Richard non chiuse occhio tutta la notte per l’emozione e per l’eccitazione. La mattina successiva, finalmente, incontrò Beethoven.

Venne invitato a sedere a un tavolo coperto di penne e boccette d’inchiostro, di piatti con avanzi di cibo, di tazze, di bicchieri, di bottiglie vuote e di pile di carte da musica, in parte scritte e in parte vergini, disposte nel più assoluto disordine. Beethoven lo guardò con aria visibilmente contrariata e gli chiese: “Voi venite da Lipsia?”. Richard stava per rispondergli, quando il Maestro lo arrestò. Porgendogli un foglio di carta, gli disse con voce rauca: “Scrivete, perché non sento”. Richard sapeva della leggendaria sordità di Beethoven, ma quelle parole “furono come un colpo di pugnale”.

Beethoven parlava, chiedeva e rispondeva e Richard scriveva le sue domande e le sue risposte. Questo dialogo asimmetrico durò a lungo, facendosi sempre più intenso, e la ruvida scorza di timidezza del Genio cominciò lentamente a sgretolarsi. Beethoven dichiarò sorridendo a Wagner che: “I viennesi mi fanno spesso perdere la pazienza, essi sentono ogni giorno troppo deplorevoli futilità per essere in grado di ascoltare seriamente qualcosa di serio”.

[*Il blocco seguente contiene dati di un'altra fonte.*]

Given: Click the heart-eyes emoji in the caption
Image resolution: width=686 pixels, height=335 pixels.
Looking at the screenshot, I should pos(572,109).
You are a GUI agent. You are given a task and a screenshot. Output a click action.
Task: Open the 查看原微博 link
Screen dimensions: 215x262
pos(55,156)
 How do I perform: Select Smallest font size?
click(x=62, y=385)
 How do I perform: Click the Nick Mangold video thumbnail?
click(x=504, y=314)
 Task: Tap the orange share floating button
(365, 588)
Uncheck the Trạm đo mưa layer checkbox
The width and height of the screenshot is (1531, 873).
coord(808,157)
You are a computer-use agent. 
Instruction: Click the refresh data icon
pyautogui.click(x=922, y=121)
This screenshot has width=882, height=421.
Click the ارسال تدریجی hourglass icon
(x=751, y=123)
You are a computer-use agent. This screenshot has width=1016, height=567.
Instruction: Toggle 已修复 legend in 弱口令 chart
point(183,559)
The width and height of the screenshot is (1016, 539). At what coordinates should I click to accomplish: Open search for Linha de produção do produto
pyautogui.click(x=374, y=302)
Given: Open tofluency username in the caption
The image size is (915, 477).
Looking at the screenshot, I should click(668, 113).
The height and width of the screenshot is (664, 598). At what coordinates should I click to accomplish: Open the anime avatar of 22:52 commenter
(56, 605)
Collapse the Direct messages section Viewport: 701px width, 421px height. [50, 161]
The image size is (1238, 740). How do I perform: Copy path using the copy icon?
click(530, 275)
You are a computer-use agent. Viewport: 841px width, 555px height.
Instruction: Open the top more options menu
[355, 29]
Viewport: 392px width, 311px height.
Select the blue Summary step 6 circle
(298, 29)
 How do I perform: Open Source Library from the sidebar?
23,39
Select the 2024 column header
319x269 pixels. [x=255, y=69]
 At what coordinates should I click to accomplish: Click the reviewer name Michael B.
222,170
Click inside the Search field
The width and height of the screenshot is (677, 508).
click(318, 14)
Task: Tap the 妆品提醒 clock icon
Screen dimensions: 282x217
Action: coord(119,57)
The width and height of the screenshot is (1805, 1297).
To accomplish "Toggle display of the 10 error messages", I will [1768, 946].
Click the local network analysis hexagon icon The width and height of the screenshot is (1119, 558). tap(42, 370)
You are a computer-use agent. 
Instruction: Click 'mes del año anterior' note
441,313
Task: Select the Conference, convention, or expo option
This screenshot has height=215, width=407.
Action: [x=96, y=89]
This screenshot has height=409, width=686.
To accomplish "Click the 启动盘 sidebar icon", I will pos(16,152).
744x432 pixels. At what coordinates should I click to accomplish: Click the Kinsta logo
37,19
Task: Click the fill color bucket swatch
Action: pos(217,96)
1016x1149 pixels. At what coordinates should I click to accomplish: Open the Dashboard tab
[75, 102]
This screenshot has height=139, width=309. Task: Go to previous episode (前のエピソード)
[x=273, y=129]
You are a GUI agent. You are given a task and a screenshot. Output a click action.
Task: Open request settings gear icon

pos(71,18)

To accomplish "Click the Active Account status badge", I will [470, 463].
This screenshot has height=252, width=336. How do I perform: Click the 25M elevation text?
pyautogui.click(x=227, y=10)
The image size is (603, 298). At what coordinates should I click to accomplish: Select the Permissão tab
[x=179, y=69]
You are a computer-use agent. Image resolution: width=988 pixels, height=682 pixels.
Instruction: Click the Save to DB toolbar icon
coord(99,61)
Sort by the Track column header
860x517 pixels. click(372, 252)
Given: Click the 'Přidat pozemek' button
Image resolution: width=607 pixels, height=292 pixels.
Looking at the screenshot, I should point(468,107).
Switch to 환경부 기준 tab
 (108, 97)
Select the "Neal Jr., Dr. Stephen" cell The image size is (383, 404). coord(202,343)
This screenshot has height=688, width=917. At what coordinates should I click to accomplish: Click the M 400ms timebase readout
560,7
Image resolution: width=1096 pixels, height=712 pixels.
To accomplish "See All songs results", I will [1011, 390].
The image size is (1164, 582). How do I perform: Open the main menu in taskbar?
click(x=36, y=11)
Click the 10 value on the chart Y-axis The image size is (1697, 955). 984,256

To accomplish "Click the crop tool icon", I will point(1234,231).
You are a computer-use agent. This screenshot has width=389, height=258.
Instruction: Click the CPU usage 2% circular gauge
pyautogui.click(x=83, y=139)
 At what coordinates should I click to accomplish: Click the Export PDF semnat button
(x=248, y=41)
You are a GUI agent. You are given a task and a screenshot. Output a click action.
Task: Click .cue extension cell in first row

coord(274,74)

Dopo aver trattato il tema del teatro musicale, che stava tanto a cuore al promettente compositore, Beethoven gli confidò, stringendosi nelle spalle e tenendo gli occhi bassi, di aver appena ultimato una sinfonia dalla forma piuttosto inconsueta, nella quale la musica strumentale apre la strada, per così dire, a un finale affidato al canto vocale. “Il bellissimo inno del nostro Schiller, Alla gioia, è certamente una bellissima e nobile poesia, pur se molto lontana dall’esprimere ciò che, del resto, nessun verso al mondo potrebbe esprimere”.

Molti anni più tardi, Wagner, ricordando quell’incontro memorabile, scrisse che: “Oggi ancora posso a fatica dominare il senso di felicità che mi dette Beethoven con l’iniziarmi all’intelligenza completa di quella sua prodigiosa ultima sinfonia, che egli aveva appena terminato, e che era dunque ancora ignota a tutti. Gli espressi con effusione la mia riconoscenza per questo suo raro favore e al tempo stesso gli esternai la commozione immensa che provavo per avere egli, a me per primo, dato notizia di una nuova opera del suo genio. Avevo le lacrime agli occhi e stavo per inginocchiarmi davanti a lui”.

Il racconto qui pubblicato è tratto da "Chopin a Palma di Majorca e altre storie", edito da La Vita felice, 2°ed, .2010.